»»

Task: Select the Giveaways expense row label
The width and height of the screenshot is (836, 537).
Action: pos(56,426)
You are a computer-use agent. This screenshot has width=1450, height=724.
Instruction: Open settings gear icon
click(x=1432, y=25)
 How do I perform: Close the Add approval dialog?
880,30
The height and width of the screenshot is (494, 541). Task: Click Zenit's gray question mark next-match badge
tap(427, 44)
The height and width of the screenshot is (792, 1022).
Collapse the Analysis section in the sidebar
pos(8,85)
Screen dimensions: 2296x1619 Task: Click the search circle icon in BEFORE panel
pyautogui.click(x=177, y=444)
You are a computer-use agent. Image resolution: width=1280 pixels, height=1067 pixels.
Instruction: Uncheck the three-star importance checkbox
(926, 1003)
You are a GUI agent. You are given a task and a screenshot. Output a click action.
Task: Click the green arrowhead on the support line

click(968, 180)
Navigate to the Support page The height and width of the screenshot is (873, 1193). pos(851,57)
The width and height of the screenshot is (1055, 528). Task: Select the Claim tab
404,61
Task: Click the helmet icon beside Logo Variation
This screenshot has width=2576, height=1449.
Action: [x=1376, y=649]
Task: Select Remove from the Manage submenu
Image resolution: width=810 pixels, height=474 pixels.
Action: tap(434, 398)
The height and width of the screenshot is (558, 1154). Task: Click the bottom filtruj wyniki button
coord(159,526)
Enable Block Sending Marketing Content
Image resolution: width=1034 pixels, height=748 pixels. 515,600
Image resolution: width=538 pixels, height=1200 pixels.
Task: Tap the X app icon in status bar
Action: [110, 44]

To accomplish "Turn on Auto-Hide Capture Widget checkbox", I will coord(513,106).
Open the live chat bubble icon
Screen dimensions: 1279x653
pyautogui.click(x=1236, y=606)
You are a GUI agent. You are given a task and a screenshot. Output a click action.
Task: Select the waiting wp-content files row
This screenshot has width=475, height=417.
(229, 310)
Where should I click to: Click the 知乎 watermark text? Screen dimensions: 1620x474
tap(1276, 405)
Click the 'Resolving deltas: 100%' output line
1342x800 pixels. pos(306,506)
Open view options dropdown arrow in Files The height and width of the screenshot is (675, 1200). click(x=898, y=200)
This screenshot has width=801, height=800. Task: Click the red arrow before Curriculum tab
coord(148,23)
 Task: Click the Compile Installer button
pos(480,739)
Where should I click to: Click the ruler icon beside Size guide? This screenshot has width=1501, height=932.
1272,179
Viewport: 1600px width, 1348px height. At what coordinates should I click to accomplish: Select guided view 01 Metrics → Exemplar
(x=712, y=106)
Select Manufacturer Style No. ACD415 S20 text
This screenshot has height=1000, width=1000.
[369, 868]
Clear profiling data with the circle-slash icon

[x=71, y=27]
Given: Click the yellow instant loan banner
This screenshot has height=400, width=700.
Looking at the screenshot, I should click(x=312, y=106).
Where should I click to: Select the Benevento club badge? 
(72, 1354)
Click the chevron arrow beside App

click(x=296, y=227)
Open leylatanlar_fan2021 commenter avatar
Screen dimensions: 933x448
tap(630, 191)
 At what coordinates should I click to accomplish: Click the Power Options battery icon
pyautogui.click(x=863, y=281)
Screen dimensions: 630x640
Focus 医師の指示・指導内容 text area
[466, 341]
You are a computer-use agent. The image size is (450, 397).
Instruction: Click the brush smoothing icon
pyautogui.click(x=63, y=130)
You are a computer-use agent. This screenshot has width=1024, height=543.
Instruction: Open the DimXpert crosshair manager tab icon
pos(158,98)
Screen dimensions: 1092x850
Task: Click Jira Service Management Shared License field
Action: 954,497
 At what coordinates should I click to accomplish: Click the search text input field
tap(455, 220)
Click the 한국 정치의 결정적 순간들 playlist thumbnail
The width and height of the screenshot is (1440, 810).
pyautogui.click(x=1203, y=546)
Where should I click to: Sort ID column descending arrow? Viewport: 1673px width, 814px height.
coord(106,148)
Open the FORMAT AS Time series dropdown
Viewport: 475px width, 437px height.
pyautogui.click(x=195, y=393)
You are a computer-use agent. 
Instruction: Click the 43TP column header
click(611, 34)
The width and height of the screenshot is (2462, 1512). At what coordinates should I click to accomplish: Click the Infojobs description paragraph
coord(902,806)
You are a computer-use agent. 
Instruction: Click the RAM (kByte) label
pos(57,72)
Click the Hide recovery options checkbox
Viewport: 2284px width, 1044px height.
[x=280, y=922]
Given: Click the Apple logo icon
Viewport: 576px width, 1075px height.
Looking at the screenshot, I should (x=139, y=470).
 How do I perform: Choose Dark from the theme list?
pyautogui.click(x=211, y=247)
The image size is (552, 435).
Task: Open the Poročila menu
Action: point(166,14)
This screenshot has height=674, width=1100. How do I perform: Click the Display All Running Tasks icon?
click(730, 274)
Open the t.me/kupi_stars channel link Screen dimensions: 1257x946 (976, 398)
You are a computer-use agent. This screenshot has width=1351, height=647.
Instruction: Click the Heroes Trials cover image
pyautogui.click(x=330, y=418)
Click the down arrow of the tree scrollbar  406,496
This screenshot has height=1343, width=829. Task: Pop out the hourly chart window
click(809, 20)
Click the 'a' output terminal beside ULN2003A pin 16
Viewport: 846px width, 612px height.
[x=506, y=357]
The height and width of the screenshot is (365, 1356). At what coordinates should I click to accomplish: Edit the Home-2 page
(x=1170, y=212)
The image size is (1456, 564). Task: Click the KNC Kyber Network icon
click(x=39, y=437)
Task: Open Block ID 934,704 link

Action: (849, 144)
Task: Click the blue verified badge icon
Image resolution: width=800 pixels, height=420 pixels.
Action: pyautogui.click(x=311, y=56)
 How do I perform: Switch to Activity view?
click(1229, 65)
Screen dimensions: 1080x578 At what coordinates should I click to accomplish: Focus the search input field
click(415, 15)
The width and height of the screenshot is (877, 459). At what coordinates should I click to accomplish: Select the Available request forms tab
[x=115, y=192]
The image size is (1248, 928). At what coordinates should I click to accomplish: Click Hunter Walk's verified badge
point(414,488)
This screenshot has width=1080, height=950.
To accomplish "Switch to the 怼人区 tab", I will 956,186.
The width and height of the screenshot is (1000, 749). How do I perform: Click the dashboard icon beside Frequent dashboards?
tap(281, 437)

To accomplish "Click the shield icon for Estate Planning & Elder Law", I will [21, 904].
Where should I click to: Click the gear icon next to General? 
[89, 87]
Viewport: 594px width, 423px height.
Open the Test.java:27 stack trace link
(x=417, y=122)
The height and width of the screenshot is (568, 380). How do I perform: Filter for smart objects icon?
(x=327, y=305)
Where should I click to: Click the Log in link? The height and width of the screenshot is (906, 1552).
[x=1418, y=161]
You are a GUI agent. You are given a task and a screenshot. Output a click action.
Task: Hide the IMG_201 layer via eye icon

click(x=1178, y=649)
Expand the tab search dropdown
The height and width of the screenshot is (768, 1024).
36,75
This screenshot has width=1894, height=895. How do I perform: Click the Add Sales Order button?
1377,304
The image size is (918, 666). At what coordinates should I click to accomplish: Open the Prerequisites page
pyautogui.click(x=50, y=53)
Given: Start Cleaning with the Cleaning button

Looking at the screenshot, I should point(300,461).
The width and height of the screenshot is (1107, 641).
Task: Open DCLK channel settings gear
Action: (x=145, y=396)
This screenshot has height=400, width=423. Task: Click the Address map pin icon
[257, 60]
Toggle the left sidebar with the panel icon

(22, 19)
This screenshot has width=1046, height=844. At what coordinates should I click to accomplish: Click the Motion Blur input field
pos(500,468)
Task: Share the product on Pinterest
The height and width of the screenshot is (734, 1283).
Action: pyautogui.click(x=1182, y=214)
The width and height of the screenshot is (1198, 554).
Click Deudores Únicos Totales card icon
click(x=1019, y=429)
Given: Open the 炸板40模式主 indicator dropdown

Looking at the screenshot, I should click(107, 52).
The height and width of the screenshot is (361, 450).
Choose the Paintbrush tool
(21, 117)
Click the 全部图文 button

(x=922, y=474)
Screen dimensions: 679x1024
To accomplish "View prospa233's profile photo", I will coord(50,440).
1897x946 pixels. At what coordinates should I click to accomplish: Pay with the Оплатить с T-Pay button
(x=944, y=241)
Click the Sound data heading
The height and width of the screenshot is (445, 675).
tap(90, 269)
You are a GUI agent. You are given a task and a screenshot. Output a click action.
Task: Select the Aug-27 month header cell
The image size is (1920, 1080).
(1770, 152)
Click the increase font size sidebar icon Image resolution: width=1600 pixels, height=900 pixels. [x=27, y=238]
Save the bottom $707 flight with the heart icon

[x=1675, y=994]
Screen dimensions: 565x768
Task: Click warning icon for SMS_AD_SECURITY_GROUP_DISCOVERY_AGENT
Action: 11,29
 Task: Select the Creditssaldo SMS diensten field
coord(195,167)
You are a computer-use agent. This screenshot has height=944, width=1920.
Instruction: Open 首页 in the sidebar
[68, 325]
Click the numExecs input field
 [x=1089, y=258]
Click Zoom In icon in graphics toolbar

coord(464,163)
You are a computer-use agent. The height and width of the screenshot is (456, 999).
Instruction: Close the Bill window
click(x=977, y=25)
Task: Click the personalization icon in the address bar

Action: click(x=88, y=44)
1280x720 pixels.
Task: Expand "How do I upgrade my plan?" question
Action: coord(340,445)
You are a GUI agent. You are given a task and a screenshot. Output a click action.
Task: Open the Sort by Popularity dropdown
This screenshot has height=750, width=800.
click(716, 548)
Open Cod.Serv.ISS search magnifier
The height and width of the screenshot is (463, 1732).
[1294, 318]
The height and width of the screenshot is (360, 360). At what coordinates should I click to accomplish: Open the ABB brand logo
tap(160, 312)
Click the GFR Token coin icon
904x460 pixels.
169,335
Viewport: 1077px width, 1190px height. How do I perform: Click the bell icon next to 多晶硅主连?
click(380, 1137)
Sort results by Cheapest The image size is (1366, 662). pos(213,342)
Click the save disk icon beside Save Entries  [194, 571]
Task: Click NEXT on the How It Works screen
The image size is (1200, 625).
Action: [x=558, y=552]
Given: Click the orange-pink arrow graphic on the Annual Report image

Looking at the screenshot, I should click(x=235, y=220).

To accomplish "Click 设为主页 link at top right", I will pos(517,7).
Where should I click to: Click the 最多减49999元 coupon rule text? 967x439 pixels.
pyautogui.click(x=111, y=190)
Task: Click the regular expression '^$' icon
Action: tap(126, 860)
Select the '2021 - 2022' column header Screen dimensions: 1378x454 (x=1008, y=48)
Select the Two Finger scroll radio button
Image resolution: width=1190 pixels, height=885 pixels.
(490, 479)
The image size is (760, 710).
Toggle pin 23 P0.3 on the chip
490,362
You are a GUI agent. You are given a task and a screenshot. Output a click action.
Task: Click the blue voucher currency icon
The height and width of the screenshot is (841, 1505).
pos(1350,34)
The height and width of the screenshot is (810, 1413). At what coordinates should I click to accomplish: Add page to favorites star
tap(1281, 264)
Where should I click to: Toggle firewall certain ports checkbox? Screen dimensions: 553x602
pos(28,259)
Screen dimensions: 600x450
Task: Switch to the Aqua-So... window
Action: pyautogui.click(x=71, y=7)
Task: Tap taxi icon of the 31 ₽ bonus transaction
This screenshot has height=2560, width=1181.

««

# [Exercise details]
Copy out each line of the records above that includes "computer".

# [Result of this task]
You are a computer-use agent. This screenshot has width=1450, height=724.
You are a computer-use agent. Image resolution: width=1280 pixels, height=1067 pixels.
You are a computer-use agent. The image size is (450, 397).
You are a computer-use agent. This screenshot has width=1024, height=543.
You are a computer-use agent. 
You are a computer-use agent. 
You are a computer-use agent. This screenshot has width=1351, height=647.
You are a computer-use agent. This screenshot has height=944, width=1920.
You are a computer-use agent. The height and width of the screenshot is (456, 999).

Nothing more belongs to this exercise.